The Swedish flavor palate, steeped in a rich history, typically includes dill, nutmeg (what makes a meatball Swedish) cardamom, ginger, cinnamon and lingonberries. (Not to mention salmon and herring) So while I completely missed my favorite item, Anna's Ginger Thins (sigh) I did make good with an assortment of delights that included all the other classic flavors. Dill Chips, which are fat, crinkle cut potatoes that barely seem fried (no residual grease on the fingers) and are (shock) lightly dusted with dried dill. I love that purety of the flavor and the thickness of the chip. They are perfect for dipping or eating with a large glass of chilled vodka. I did just find out they are distributed in Sweden by Kraft, so a little of the exotic cache is gone though. (I am not their biggest fan)

The mini cinnamon buns were flavorful, if not a little dry and tough. They aboslutly perked up with a few minutes in the oven though, which I sense was intended. They were spicy and buttery and a perfect snack. I fell absolutely ga-ga head over heals in love with the cardamom crisps, halves of buns (like little hot dog buns really) turned to melba with a touch of sugar and spice, they are a perfect foil for pickled herring, a nutty cheese or just on their own. I also bought a small jar of crinkle cut pickles that were nicely crisp and redolent with the fresh taste of dill. As a departure from the norm (at least, the norm in the US) there was no garlic listed in the ingredients so there was a lack of bite that I was expecting and instead a heady and fresh pickle experience.

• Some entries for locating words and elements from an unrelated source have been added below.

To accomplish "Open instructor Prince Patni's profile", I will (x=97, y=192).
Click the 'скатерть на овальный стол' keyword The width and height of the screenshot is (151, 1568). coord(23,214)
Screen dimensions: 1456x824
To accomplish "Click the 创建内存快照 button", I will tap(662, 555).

While I was off browsing, the candy-aholic small-fry had made short order of the free samples of assorted jams and jellys. Had I had a firmer grip on the situation, I would have directed him away from there, (being a germ phobe and all) but it was too late, and to my delight and surprise he ran over and declared the lingonberry-chipotle salsa “quite nice,” and offered to swap one of the bars of chocolate he was optimistically clutching for a jar. Since the chocolate would have gone right into him and the sauce is now here with me, it seemed like a fair trade. He may think Coco-Puffs are the greatest foodstuff ever, but he also seems to know his sauces. This stuff is divine. Smokey heat from the chiles, tartness from the berries and an underlying sweetness make this a perfect item. Highly, highly recommended.

The last item that made it to the check stand was a small bag of Swedish Fish, my favorite candy as a child (but only the red ones), which I tore into with gusto. As the precursor to the gummy bear, they have a similar texture, but a bit more give. The flavor instantly took me back but now there is an unpleasant, almost acidic aftertaste that lingers for much too long. I guess my tastes have changed, since the candy-aholic small-fry ate the whole bag while my back was turned.

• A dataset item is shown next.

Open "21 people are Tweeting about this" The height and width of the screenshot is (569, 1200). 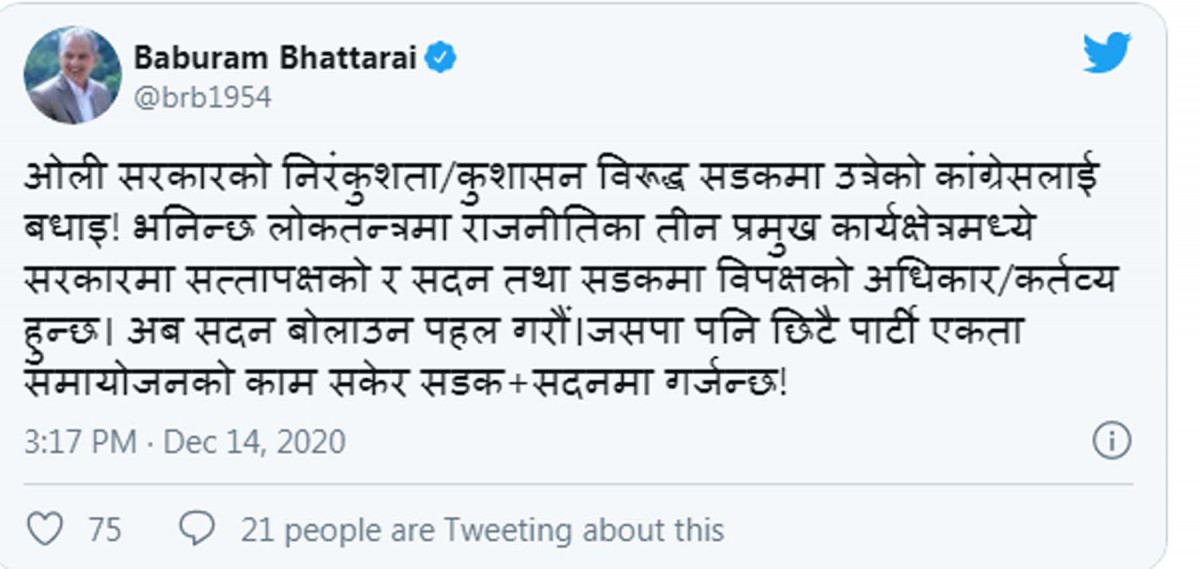tap(482, 528)
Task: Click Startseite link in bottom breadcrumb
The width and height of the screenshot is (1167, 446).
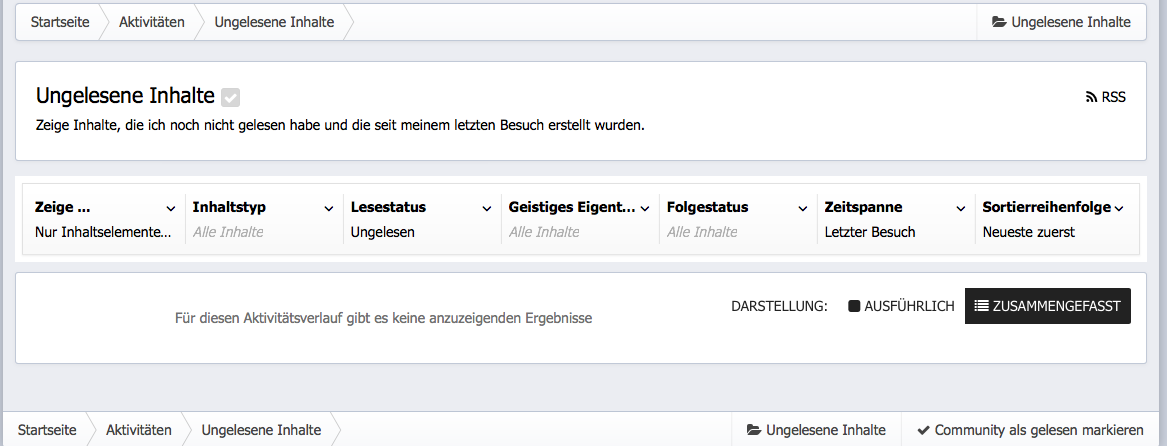Action: click(45, 430)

Overall, if for some strange reason you are near an Ikea and just want to check out the shop, I really do recommend it. There are lots of super delicious things to try and the prices are reasonable. The lines are long, but the fun of trying a batch of new foods is well worth it. You may even be inspired to make a Swedish meal!


Herrgardost is the most popular cheese in Sweden and has been produced since the 18th century, when it was created by a Swedish cheese master.

In Sweden, 68 per cent of the population eat a home-cooked meal for lunch every day.

Swedish exports consist primarily of surplus grain, beverages, butter and pork. Close to 60% of the export value goes to other EU countries.